By Andy Veh, for the Redoubt Reporter
Compared to September, the constellations in the October night sky have shifted toward the east. Bootes sets in the northeast, with its brightest star, Arcturus, seen in the early evening on the northeastern horizon.
Prominent constellations and stars this month are the Big Dipper (part of Ursa Major) low in the north, and the Little Dipper (part of Ursa Minor) high in the north. Cygnus with Deneb, Lyra with Vega and Aquila with Altair are still high in the west. These three stars form the summer triangle. It’s perhaps comforting that in Alaska we can see this summer triangle all winter along, even if only on the horizon.
Cassiopeia appears overhead, near the zenith, and Pegasus’ square/diamond is high in the south. Very late in the evening, Orion rises with Betelgeuse and Rigel in the east, following Taurus with Aldebaran and the Pleiades star cluster.
It still seems that the planets are hiding from our view. At least in the evening, no bright planets appear. Still, try to observe Neptune and Uranus, which appear relatively high in the south, in Aquarius and Pisces (both are below Pegasus). A good finder chart is needed, though. Try http://www.skyandtelescope.com/wp-content/uploads/WEB_UrNep_Finders.pdf.
The almost-full moon joins Neptune on Oct 22, and the full moon joins Uranus on Oct, 25. The moon may make it easier to locate them, but it also makes the sky brighter and diminishes the contrast.
While Saturn is a fair distance from our sun, it is also in the constellation of Scorpius, which is very low on the horizon in Alaska, so it can’t be observed this month.
Wait for the bright planets until early morning for a good spectacle. Before dawn you can see very bright Venus, bright Jupiter and fainter, reddish Mars clustered in the constellation Leo.
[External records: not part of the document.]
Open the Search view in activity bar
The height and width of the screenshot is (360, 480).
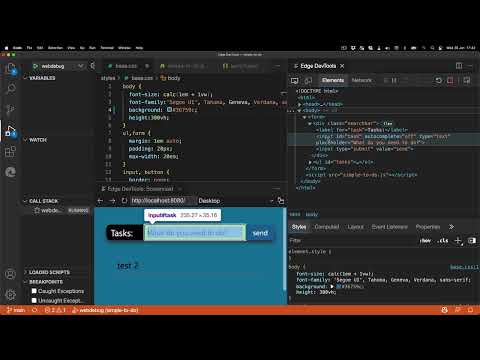click(10, 89)
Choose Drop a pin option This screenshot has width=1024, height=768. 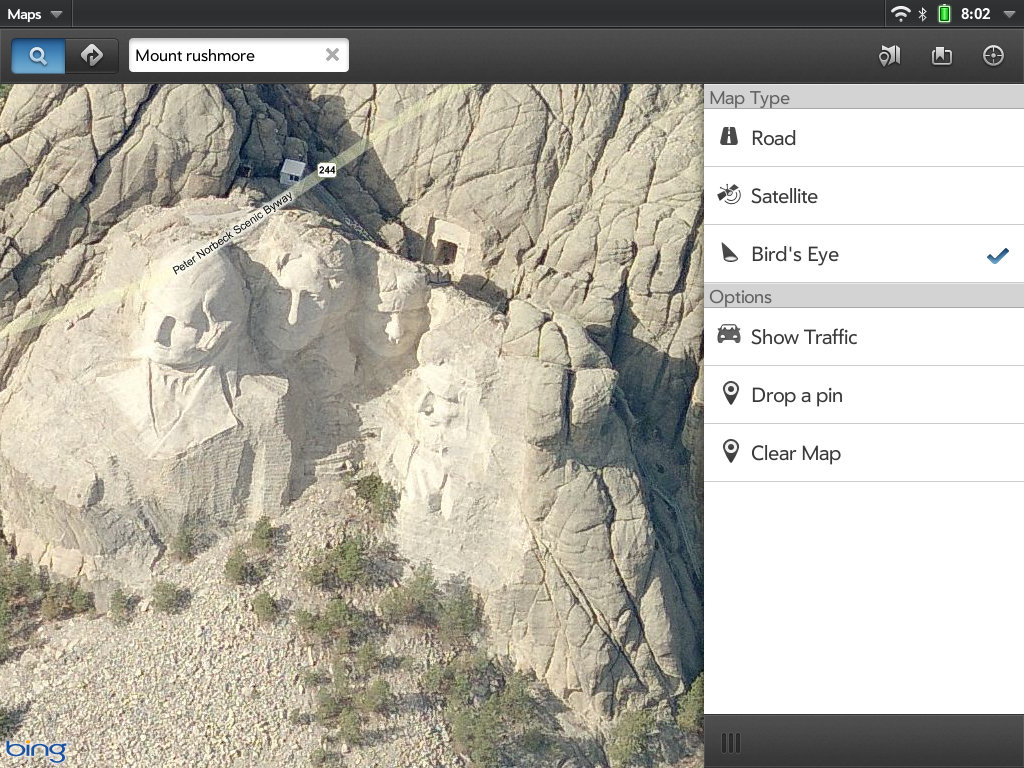pos(863,395)
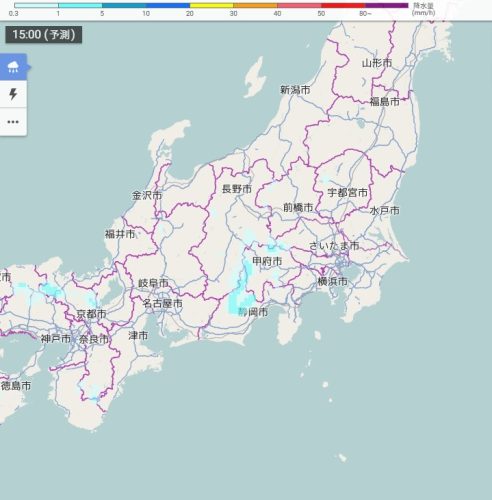Switch to the lightning bolt layer
Viewport: 492px width, 500px height.
pyautogui.click(x=13, y=94)
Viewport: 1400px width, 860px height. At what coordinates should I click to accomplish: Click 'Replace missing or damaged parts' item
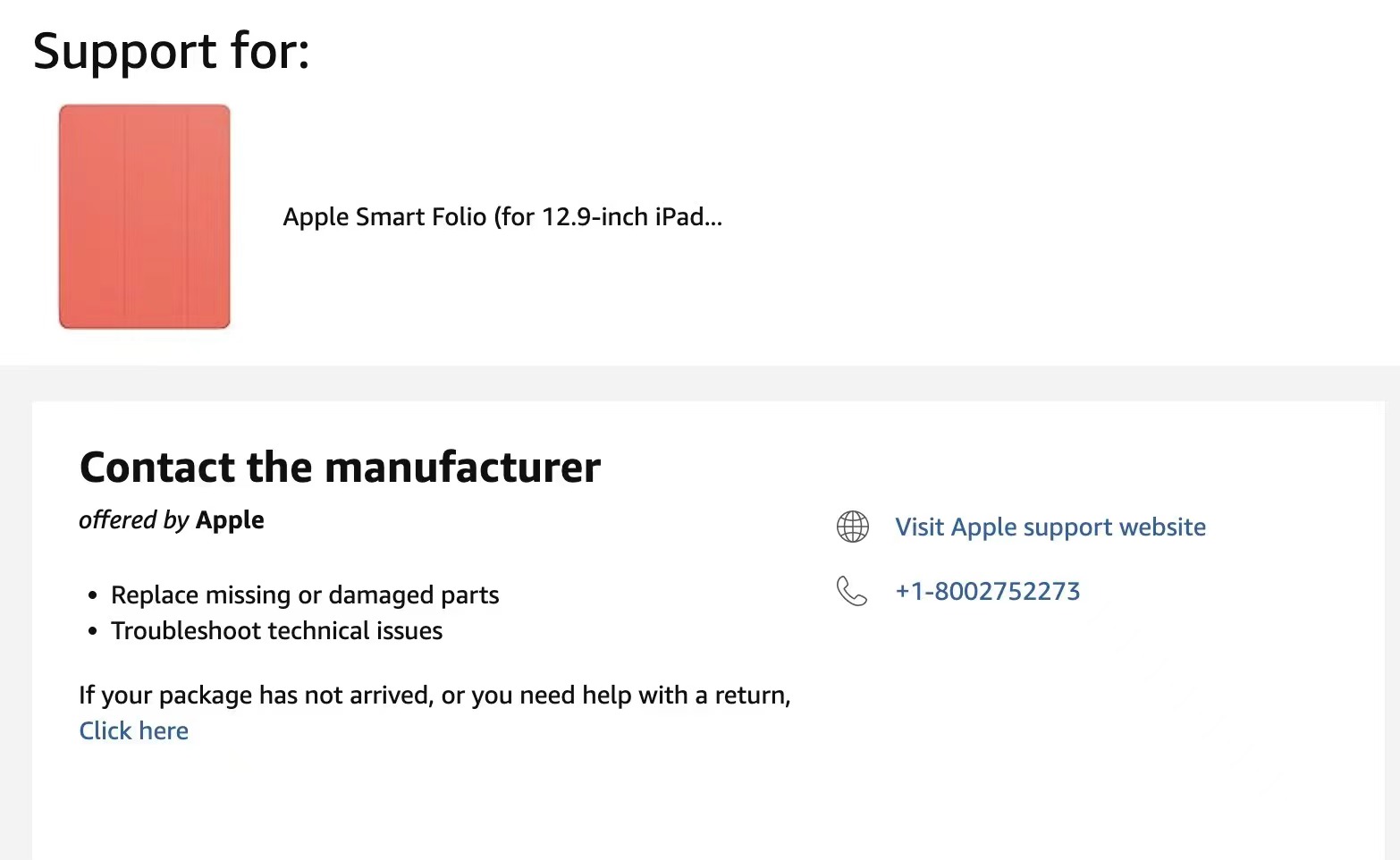305,594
Mars would be one of the brightest objects in the sky but dazzling Venus and Jupiter outshine it. To their right (farther to the south) are the bright stars Procyon and Sirius and the winter constellations Orion and Taurus. They are not yet prominent in the evening sky because it’s not yet winter. Just to the right of the three planets is Leo’s Regulus, which is about as bright as Mars. To their left, but very low on the eastern horizon, is Mercury, best viewed in the middle of the month.
What adds to the spectacle is that it is easy to see how the planets move. Early in the month, the three planets are still spread out with Mars close to Regulus and Venus to the star’s right. Then they move in on each other, with Venus passing Regulus on Oct. 9, when all of them are joined by a waning crescent moon. Mars and Jupiter will be extremely close Oct. 17, with Venus starting to take on Jupiter and Mars on Oct. 24. The word planet means “wanderer,” and it will be beautiful to see this planetary dance that shows how planets move through the solar system.
The diagram shows two views of Leo with its brightest stars and the three guest planets labeled, about two weeks apart, each around 5 a.m.
You don’t need binoculars or a telescope to view these planets, but they help and would make it possible to see Jupiter’s four largest moons and Venus’ current quarter phase.
While conjunctions (clustering) between planets are remarkable, they are actually not that rare. In just the past century, Mars, Jupiter and Venus had six close encounters. That high frequency is simple to explain, since all planets orbit in the same plane around the sun. So, as seen from Earth, they all move along the same path (each near the ecliptic). Since their orbits are very periodic, they often encounter each other, as seen from Earth.
As a final thought, I was just about to look up when the planets are retrograding (as Mercury, Uranus and Neptune currently are) to present some more information about how these presently clustered planets move, but unfortunately, all the highest hits in my Google search were written by my nemesis — astrologers. At least they’ve got the information I was looking for.
Years ago I wrote in an astronomy column that, “I wish I had the time to write an astronomy column every day. But while holding down a serious and respectable full-time job, it’s hard to compete with astrologers, getting paid to make up stuff. I assume that, from a reader’s perspective, horoscopes are nice entertainment, just as I read the cartoons and Dear Abby on the same page and do the Soduko. I wonder how it looks from the astrologers’ side? Maybe it’s a hard job after all, since inventing short stories does require quite a bit of creativity.”
Andy Veh is an associate professor of physics, math and astronomy at Kenai Peninsula College.